Zirkuläres Bauen & Einrichten
No°19
Die Bauwende wird medial viel thematisiert, doch wirklich zu wenden scheint sich nur wenig. Zum Glück gibt es innerhalb der Branche bereits einige Bewegungen, Überlegungen und Unternehmen, die fokussiert nachhaltige, innovative Wege gehen – und das mit Erfolg! Einige Ansätze und Brands durfte ich in einem Beitrag für FOGS portraitieren.
„Es war dieser eine Augenblick im Jahr 2019“, erinnert sich Sven Urselmann. „Ich bin damals mit ‘Fridays for Future‘ auf die Straße gegangen und schnell wurde mir dabei klar: Wir müssen etwas ändern.“ Sein Fleischkonsum war zu diesem Zeitpunkt bereits reduziert, der Verbrauch von Plastiktüten ebenso. Statt mit dem Auto ging es überwiegend per Zug auf Reisen und auch auf gebrauchte Kleidung war Urselmann bereits umgestiegen. Noch zu wenig, urteilte er damals kritisch: „Wir müssen zu einer gänzlich anderen Art und Weise kommen, wie wir nicht mehr unendlich Rohstoffe vom Planeten extrahieren und später einfach wieder wegwerfen. Ich begann mich und mein Unternehmertum zu hinterfragen, wie ich Dinge in und mit meinem Unternehmen in Zukunft anders machen kann, wenn ich doch Teil des Bausektors und damit auch Teil des Problems bin“, sagt er und spielt damit auf die enormen Emissionen und die Ressourcenverschwendung in der Branche an. Im gleichen Jahr gründete der gelernte Tischler, der zuvor zehn Jahre lang als Projektleiter in verschiedenen Positionen im Innenausbau für Generalunternehmer gearbeitet hatte, Urselmann Interior.

#### [Bereitgestellte Datensätze]
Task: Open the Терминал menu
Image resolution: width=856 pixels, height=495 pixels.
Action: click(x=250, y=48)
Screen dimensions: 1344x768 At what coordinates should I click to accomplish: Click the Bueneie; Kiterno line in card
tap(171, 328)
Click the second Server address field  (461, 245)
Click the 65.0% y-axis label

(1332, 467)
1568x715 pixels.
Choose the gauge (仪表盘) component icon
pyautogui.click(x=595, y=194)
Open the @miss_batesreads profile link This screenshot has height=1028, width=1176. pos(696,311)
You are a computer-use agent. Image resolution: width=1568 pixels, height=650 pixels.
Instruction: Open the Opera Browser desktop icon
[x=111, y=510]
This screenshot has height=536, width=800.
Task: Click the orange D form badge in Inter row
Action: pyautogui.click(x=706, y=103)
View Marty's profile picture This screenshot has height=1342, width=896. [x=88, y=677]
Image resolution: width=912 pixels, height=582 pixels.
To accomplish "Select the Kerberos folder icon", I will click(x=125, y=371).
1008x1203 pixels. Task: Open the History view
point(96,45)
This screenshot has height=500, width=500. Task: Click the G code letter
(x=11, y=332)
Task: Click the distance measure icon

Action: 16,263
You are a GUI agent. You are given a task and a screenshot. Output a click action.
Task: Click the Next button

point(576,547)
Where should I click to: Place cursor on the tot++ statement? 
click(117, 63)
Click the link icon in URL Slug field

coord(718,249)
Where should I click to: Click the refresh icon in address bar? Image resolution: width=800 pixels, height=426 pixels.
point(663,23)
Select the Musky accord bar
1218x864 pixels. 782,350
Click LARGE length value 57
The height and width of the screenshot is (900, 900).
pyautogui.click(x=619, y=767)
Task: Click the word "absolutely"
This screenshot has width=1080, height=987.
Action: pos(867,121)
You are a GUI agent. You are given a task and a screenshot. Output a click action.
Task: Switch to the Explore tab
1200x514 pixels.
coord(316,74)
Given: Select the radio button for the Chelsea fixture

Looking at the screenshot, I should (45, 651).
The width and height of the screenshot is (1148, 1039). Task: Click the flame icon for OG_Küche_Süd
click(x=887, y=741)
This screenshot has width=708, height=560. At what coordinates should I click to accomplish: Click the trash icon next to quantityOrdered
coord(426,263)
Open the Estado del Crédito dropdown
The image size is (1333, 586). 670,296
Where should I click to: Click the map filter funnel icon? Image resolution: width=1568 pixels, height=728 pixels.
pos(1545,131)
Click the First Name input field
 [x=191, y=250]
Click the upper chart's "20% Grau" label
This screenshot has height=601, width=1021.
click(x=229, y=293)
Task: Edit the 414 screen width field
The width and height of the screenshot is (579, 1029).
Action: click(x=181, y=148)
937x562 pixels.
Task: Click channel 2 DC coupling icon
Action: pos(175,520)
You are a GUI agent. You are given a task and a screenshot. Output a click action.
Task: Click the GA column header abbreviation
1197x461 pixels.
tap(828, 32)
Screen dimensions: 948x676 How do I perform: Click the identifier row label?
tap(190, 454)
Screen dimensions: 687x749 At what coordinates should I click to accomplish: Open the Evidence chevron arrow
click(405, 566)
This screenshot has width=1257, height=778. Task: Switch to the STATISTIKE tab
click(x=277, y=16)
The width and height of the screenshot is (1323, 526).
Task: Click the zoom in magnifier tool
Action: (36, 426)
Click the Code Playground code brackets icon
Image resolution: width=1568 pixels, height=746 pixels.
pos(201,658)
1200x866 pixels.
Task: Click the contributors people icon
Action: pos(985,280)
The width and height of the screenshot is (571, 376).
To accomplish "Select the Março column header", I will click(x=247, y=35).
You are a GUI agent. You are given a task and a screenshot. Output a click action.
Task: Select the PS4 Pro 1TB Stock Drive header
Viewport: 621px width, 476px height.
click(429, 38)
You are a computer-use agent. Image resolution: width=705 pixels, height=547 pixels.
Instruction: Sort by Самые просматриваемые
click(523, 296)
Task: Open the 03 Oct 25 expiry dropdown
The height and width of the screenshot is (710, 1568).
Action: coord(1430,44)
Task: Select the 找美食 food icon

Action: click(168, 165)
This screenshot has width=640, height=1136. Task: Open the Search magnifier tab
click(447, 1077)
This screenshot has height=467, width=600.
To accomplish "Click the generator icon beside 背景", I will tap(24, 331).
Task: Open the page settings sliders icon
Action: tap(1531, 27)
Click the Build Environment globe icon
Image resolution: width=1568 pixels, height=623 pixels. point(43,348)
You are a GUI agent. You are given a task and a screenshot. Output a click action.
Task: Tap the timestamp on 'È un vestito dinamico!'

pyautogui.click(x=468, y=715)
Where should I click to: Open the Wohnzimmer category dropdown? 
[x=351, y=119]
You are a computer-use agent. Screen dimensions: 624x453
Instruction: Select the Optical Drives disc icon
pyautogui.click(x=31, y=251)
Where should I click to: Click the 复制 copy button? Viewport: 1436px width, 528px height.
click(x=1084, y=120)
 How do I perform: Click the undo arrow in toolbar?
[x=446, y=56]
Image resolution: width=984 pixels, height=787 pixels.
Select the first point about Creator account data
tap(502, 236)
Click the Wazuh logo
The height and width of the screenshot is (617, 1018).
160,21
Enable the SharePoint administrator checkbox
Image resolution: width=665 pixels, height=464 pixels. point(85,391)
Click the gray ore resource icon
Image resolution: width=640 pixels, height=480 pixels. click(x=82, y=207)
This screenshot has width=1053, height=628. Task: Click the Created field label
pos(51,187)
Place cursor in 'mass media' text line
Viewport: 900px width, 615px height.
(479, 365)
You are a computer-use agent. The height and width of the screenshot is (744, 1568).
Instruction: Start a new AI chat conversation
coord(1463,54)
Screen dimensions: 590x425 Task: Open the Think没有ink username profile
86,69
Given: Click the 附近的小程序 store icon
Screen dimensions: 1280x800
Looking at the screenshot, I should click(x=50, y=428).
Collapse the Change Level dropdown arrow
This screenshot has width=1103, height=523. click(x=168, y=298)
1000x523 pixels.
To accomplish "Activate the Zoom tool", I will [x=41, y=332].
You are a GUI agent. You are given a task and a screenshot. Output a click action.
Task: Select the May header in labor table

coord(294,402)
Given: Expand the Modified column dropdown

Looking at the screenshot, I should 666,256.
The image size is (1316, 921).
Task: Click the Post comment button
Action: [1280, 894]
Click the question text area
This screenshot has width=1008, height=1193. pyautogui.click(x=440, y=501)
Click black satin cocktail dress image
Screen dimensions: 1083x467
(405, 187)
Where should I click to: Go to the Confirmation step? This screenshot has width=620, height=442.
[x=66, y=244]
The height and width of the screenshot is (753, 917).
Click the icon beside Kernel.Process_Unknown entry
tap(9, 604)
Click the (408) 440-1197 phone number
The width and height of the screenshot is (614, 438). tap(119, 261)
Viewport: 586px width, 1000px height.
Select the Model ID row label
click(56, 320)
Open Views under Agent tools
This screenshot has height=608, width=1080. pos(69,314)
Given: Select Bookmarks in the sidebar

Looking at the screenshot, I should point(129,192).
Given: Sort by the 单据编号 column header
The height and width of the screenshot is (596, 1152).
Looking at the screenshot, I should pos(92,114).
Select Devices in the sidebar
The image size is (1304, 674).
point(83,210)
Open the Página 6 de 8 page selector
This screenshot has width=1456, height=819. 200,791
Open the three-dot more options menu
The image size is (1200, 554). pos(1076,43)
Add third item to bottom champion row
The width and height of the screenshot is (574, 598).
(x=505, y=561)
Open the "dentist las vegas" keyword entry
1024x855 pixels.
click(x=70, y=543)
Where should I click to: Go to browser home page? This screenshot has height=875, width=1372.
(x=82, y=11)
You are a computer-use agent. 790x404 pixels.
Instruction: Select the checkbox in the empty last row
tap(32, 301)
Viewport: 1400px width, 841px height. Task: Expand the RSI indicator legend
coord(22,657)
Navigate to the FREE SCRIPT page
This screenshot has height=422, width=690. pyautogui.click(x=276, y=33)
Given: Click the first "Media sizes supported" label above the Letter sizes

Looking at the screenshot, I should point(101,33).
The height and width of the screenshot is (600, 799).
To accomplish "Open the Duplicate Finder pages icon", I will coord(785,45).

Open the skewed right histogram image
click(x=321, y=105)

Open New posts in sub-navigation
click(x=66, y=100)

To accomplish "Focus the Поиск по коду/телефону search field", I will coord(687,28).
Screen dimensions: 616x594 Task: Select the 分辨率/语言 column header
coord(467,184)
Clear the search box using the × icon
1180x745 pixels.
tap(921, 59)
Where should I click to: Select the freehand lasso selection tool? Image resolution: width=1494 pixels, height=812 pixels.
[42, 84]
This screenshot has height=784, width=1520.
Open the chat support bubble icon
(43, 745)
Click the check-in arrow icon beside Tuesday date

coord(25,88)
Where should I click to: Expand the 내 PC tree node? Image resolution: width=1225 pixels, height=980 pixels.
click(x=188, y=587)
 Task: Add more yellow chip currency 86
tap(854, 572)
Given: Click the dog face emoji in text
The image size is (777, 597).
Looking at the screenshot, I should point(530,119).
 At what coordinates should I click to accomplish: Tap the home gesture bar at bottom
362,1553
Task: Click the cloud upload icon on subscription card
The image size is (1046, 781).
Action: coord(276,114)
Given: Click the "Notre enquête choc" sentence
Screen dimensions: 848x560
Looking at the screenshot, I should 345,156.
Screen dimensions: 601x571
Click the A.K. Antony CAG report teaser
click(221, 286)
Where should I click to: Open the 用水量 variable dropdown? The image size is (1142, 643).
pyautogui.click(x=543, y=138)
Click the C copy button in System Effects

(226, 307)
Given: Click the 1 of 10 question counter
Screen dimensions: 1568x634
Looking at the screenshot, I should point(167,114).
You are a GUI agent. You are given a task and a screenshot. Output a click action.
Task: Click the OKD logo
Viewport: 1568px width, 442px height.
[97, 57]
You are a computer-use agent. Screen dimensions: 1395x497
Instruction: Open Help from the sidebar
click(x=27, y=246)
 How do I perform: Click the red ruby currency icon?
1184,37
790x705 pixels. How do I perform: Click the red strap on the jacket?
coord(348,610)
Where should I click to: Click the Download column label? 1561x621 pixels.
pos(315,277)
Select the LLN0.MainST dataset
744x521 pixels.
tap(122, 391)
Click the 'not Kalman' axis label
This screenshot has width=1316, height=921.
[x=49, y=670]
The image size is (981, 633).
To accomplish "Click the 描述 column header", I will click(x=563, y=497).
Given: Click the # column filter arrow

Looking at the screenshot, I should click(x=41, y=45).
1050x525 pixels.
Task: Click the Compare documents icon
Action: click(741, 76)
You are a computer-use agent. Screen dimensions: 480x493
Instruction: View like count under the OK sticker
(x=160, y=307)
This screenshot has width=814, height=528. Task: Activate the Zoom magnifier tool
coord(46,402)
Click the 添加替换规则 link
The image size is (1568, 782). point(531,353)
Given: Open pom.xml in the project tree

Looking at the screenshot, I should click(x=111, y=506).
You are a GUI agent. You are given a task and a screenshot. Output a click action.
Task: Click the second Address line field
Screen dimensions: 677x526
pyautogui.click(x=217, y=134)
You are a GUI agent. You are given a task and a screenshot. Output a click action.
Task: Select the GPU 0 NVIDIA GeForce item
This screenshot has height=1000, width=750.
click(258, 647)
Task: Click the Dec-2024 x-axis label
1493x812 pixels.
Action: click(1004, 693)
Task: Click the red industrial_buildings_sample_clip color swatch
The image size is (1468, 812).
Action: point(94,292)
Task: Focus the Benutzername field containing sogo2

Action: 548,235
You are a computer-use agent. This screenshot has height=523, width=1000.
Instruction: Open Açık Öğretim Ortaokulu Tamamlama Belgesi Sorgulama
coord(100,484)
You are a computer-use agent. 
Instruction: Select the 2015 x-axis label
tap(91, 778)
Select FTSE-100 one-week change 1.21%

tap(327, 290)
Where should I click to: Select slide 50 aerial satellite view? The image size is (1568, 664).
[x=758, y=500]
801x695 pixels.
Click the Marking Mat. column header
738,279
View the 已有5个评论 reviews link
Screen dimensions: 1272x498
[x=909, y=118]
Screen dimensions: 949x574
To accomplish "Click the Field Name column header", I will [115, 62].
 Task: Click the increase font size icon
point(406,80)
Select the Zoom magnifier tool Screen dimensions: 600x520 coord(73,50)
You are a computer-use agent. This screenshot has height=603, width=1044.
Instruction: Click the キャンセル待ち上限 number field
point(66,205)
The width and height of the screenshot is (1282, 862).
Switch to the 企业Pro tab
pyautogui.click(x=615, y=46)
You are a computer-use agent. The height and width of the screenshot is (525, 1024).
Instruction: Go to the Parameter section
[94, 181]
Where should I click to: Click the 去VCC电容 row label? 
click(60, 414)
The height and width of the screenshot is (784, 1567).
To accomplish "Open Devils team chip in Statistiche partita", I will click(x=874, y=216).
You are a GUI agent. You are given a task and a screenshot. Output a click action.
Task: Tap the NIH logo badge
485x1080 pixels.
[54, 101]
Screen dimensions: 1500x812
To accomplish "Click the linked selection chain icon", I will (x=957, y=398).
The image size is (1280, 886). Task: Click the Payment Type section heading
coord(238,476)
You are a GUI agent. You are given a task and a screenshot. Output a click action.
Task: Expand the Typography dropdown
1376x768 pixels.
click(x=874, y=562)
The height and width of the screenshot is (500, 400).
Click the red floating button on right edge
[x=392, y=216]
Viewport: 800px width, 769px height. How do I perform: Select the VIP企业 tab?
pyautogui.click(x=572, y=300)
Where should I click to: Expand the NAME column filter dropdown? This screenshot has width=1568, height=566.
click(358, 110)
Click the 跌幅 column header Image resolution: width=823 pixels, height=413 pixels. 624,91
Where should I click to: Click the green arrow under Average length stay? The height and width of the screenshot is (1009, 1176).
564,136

#### [Aufgabe]
Nenne bitte alle Änderungen im eigenen Alltag, die Sven Urselmann laut dem Textabschnitt oben schon vor seiner Firmengründung vorgenommen hatte.

#### [Ergebnis]
- Er hatte seinen Fleischkonsum reduziert.
- Er hatte seinen Verbrauch von Plastiktüten reduziert.
- Er reiste überwiegend mit dem Zug statt mit dem Auto.
- Er war auf gebrauchte Kleidung umgestiegen.